Description :

- Lead application security assessments including SAST, DAST, IAST, SCA, and manual code reviews.

- Identify, validate, and prioritize application security vulnerabilities and guide remediation with development teams.

- Review application architecture and data flows from a security perspective.

Vulnerability Management :

- Own the end-to-end vulnerability management lifecycle across applications, infrastructure, cloud, and endpoints. status.

DevSecOps :

- Integrate security controls into CI/CD pipelines (e.g., code scanning, dependency scanning, secrets management).

- Enable shift-left security by embedding security checkpoints in development and deployment processes.

- Work closely with DevOps teams to automate security testing and compliance checks.

Compliance & Governance Monitoring :

- Monitor and ensure compliance with internal security policies, standards, and regulatory requirements.
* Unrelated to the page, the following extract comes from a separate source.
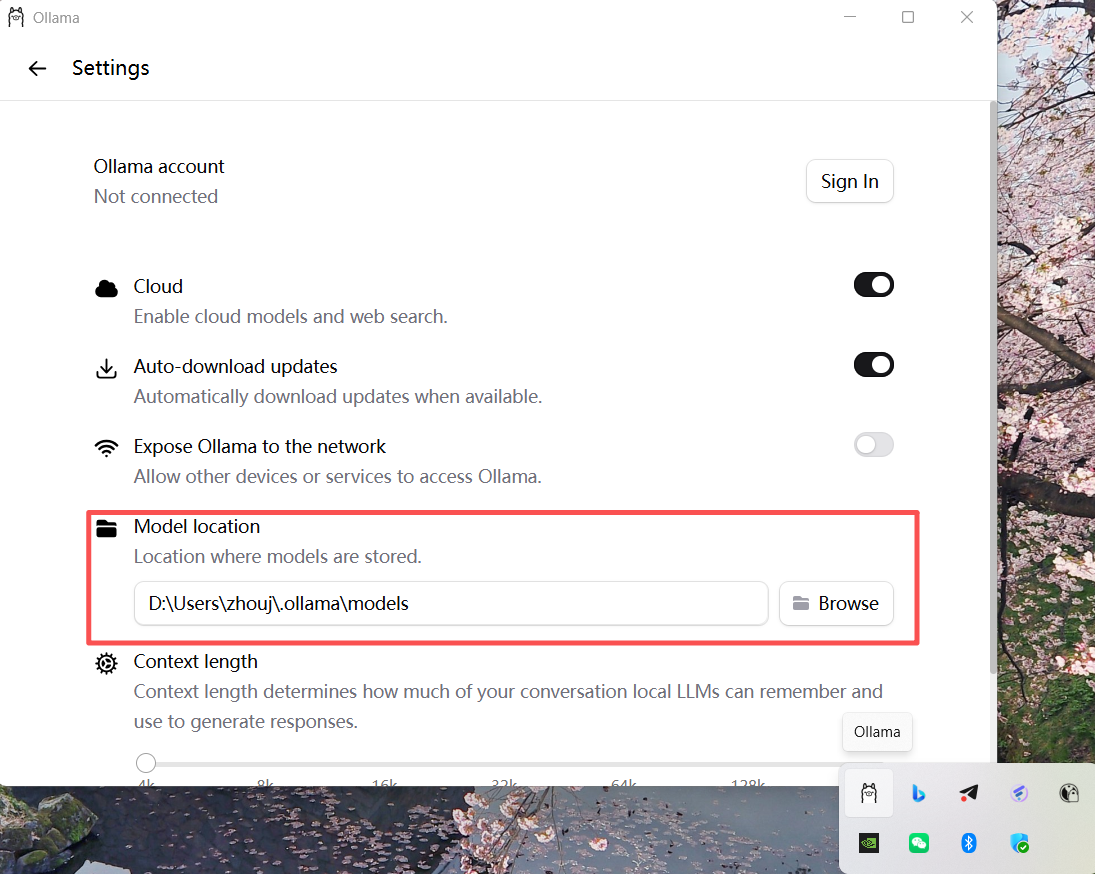Click Browse to choose model folder
Screen dimensions: 1095x874
[x=836, y=603]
- Support audits, assessments, and regulatory reviews by providing evidence and technical clarifications.

Required Experience :

- 8 to 12+ years of experience in IT / Information Security, with strong hands-on exposure.

- Deep understanding of Application Security, Vulnerability Management, DevSecOps, and Red Teaming.

- Strong knowledge of web, API, cloud, and infrastructure security.

- Experience working with security tools (SAST/DAST/SCA, vulnerability scanners, CI/CD tools).

- Solid understanding of security frameworks and standards (OWASP, NIST, ISO 27001, PCI DSS preferred).

- Ability to translate technical security issues into business and risk impact.

- Strong stakeholder management and communication skills.